Coca-Cola ad features NASCAR drivers playing nice
It's the advertising idea that keeps resurfacing at Coca-Cola: The soda brings people together in a spirit of harmony.
A 60-second ad set to debut Sunday during the Daytona 500 stretches that message into the realm of minor miracle. In the ad, stressed-out NASCAR drivers develop a spirit of harmony and cooperation mere seconds after swigging Coca-Cola. In less than a lap, everybody is singing "I'd Like to Buy the World a Coke."
That song hearkens back to a commercial which first aired in 1971. "Hilltop" featured a multi-ethnic chorus belting out the song and reminding viewers that Coke is "the real thing." The ad's focus on happiness has become a central feature of Coke's marketing theme.
"Hilltop" has been reincarnated five times in Coca-Cola's history. Christmas versions of the ad came out in 1971 and 1977. Then, there was a "reunion" ad in 1990, for which Coca-Cola brought as many of the original actors as it could find to the same Italian hilltop.

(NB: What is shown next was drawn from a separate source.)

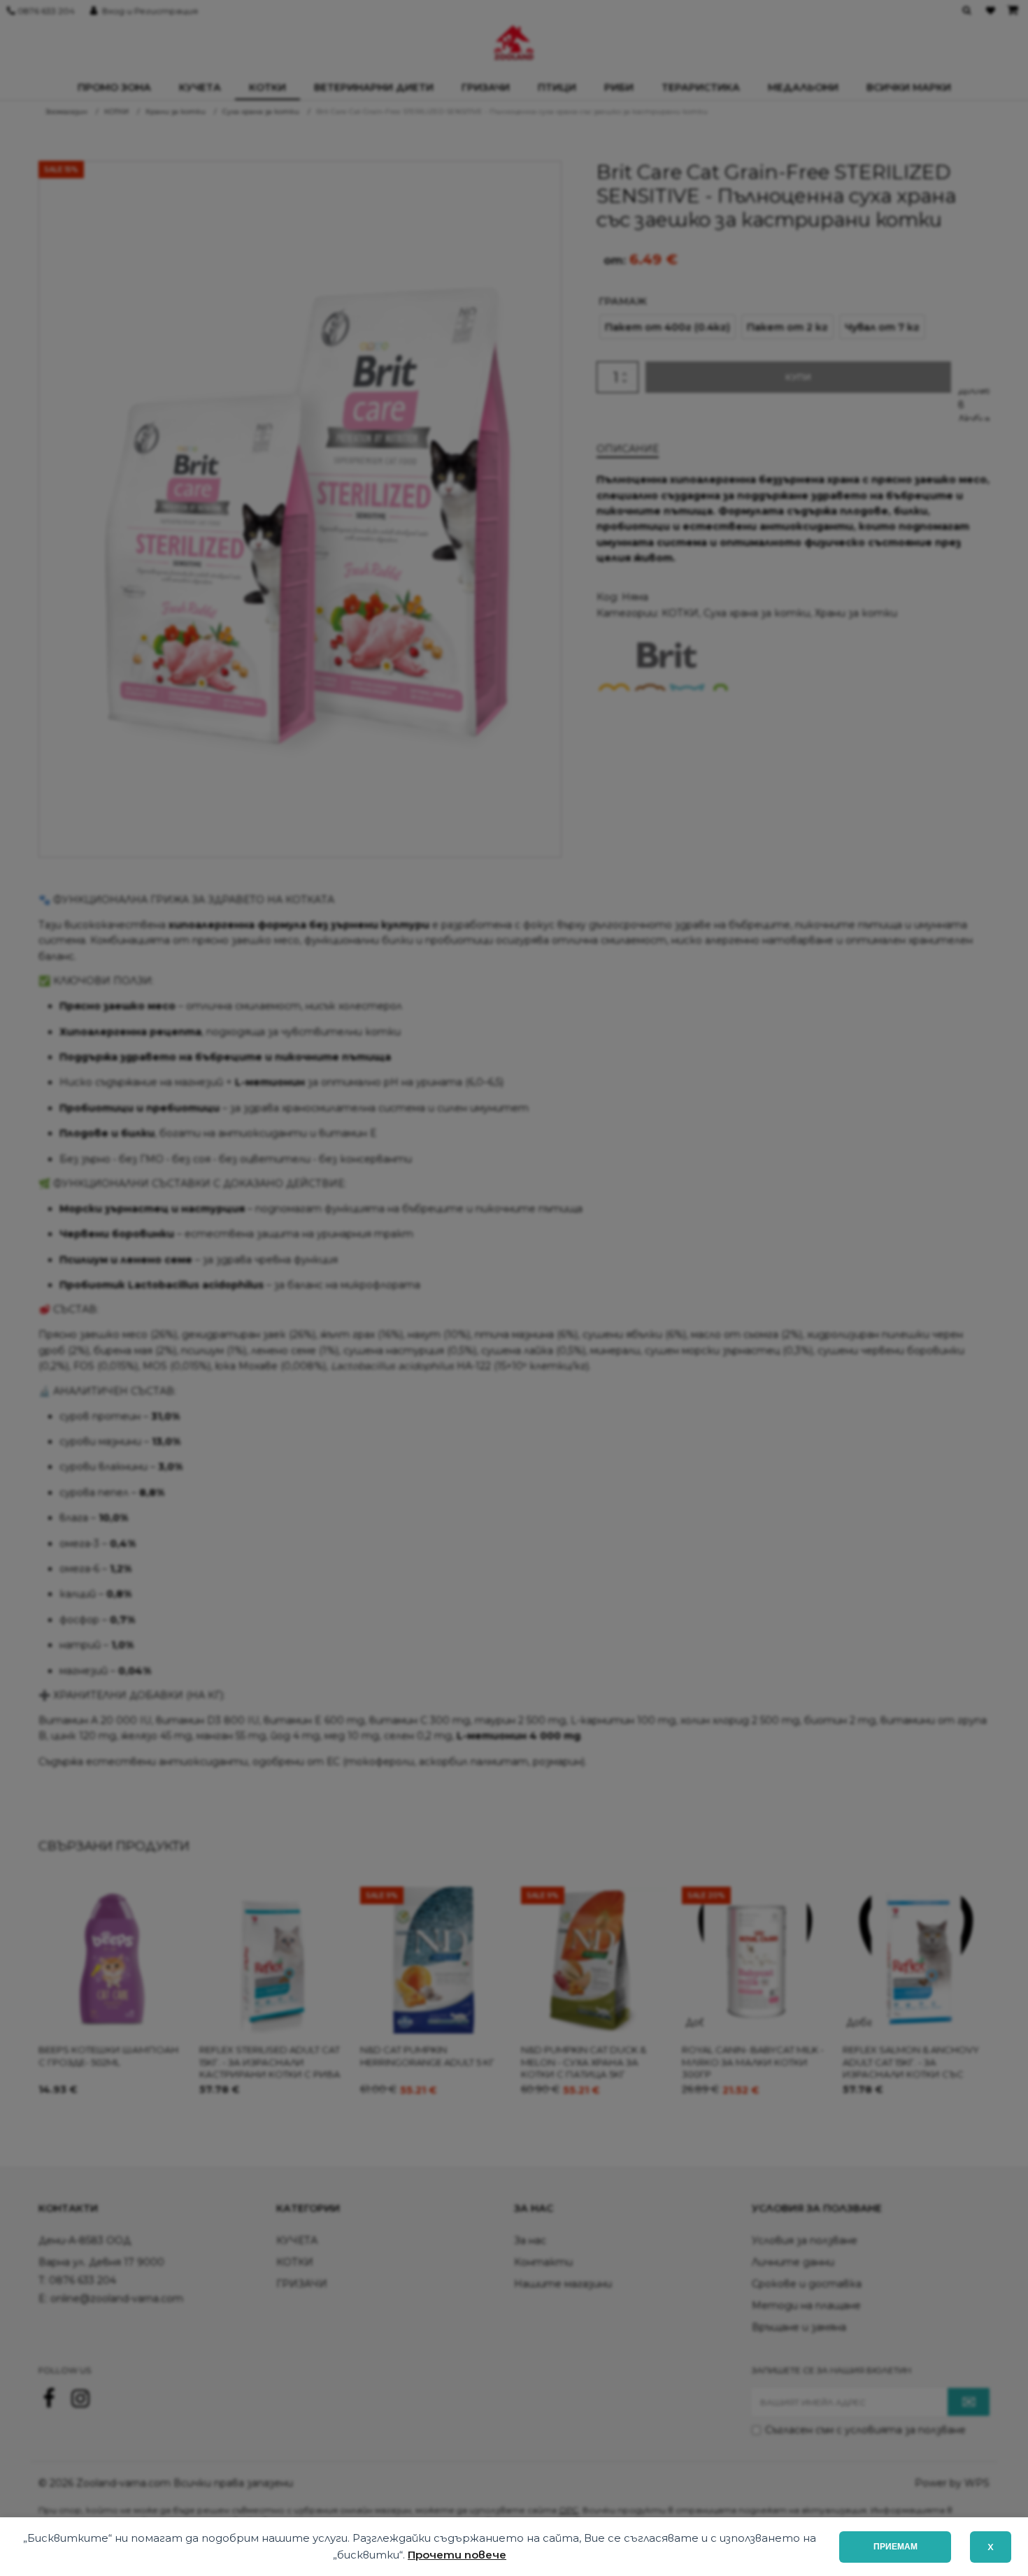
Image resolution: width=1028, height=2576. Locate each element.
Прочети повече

In 2005, Coca-Cola issued an updated Coke Zero version of the ad called "Chilltop." The commercial, filmed in 103-degree heat on a Philadelphia rooftop, was built around the slogan "everybody chill."
The ad debuts as the flagship Coca-Cola brand saw its sales volume grow 4 percent across the world in the company's most recent quarter. But Coca-Cola Co. is struggling to turn around its carbonated soft drink business in North America.

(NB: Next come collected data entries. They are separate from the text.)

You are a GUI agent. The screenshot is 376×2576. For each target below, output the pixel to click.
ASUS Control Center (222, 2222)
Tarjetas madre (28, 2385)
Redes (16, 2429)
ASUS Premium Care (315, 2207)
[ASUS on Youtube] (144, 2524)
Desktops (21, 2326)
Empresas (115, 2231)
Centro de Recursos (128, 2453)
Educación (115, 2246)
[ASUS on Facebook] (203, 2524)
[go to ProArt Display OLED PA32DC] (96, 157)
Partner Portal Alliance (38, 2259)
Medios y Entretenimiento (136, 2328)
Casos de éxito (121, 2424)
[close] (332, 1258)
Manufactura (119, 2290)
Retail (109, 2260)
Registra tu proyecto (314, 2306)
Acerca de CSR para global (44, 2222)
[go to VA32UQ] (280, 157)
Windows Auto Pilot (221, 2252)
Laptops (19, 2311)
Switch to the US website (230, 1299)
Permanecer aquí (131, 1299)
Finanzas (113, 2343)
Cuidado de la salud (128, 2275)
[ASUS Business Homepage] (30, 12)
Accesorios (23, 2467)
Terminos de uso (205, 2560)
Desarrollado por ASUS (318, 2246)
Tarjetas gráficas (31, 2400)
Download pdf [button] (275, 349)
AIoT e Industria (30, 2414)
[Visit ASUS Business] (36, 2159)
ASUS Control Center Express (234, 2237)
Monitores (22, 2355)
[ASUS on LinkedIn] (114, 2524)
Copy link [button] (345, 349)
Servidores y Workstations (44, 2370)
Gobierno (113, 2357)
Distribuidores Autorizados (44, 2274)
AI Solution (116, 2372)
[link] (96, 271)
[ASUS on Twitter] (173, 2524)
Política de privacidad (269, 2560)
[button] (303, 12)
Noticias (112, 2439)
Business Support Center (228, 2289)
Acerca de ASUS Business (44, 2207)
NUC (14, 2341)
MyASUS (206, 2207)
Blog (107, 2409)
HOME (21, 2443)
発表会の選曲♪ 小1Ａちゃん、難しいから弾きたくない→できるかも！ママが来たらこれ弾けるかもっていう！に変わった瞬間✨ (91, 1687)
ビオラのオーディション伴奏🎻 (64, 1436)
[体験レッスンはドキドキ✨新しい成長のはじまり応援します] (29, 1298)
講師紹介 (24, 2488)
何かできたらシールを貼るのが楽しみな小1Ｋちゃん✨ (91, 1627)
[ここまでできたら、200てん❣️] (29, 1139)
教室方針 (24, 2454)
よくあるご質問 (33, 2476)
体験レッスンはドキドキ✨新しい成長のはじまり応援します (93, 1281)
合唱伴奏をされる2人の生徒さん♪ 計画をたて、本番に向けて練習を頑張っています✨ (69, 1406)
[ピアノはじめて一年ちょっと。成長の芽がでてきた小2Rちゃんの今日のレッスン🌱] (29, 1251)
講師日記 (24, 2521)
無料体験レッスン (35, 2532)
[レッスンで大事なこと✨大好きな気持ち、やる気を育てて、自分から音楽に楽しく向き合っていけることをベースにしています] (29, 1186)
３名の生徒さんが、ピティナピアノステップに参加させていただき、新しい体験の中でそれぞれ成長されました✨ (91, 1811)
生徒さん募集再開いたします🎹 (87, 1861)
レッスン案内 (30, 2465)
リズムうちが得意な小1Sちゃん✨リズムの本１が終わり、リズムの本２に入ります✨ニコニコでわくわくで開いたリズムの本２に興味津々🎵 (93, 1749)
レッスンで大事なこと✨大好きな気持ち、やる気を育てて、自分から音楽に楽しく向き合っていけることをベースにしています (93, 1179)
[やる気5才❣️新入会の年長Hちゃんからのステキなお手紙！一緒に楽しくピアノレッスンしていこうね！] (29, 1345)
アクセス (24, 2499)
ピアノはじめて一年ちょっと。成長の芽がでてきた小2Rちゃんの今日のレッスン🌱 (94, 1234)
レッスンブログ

Even though the NASCAR ad is full of grinding gears while the earlier iterations of "Hilltop" had groups of people gathered around a central location, Coke insiders say the theme is consistent. The message is that Coca-Cola "is a small moment of physical uplift that makes you feel good," said Pio Schunker, senior vice president for creative excellence at Coca-Cola North America.